§ **ASSIGNED TASK**
Search the records for the string "dropdown", and show each line where it appears.

§ **RECORD EXCERPTS**
..............................
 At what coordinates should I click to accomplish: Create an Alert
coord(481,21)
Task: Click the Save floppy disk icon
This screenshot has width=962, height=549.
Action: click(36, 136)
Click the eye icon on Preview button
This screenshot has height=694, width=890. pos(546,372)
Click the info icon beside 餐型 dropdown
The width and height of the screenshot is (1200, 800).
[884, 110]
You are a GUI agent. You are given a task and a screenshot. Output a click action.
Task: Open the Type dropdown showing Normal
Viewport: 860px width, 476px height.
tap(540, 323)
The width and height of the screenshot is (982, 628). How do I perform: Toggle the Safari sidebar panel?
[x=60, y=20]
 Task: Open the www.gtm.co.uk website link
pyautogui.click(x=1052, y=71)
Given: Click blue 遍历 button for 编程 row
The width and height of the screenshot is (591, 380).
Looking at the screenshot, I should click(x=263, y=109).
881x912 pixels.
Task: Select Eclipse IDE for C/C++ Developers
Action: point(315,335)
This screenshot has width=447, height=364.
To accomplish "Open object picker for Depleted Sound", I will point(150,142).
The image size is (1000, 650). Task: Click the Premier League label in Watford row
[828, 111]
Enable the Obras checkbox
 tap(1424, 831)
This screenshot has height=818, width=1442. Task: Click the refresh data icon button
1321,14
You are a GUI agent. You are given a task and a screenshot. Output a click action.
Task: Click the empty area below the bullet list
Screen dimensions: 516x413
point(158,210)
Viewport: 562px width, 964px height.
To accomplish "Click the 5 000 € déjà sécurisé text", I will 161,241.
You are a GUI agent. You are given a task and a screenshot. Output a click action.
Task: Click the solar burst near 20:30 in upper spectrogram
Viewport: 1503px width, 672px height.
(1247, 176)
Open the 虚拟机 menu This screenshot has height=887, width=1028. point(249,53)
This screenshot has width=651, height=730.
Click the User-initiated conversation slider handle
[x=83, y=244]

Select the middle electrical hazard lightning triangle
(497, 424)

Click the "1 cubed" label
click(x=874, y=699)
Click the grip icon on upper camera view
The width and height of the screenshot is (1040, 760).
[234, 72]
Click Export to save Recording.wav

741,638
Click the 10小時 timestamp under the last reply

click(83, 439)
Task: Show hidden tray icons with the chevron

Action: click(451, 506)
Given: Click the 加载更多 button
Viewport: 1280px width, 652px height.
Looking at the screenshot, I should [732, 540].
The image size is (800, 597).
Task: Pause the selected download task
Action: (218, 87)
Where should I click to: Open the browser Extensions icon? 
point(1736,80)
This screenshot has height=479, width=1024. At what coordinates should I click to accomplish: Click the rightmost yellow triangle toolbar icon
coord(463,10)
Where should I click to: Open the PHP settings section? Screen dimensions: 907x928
..............................
§ **SOLUTION**
Click the info icon beside 餐型 dropdown
Task: Open the Type dropdown showing Normal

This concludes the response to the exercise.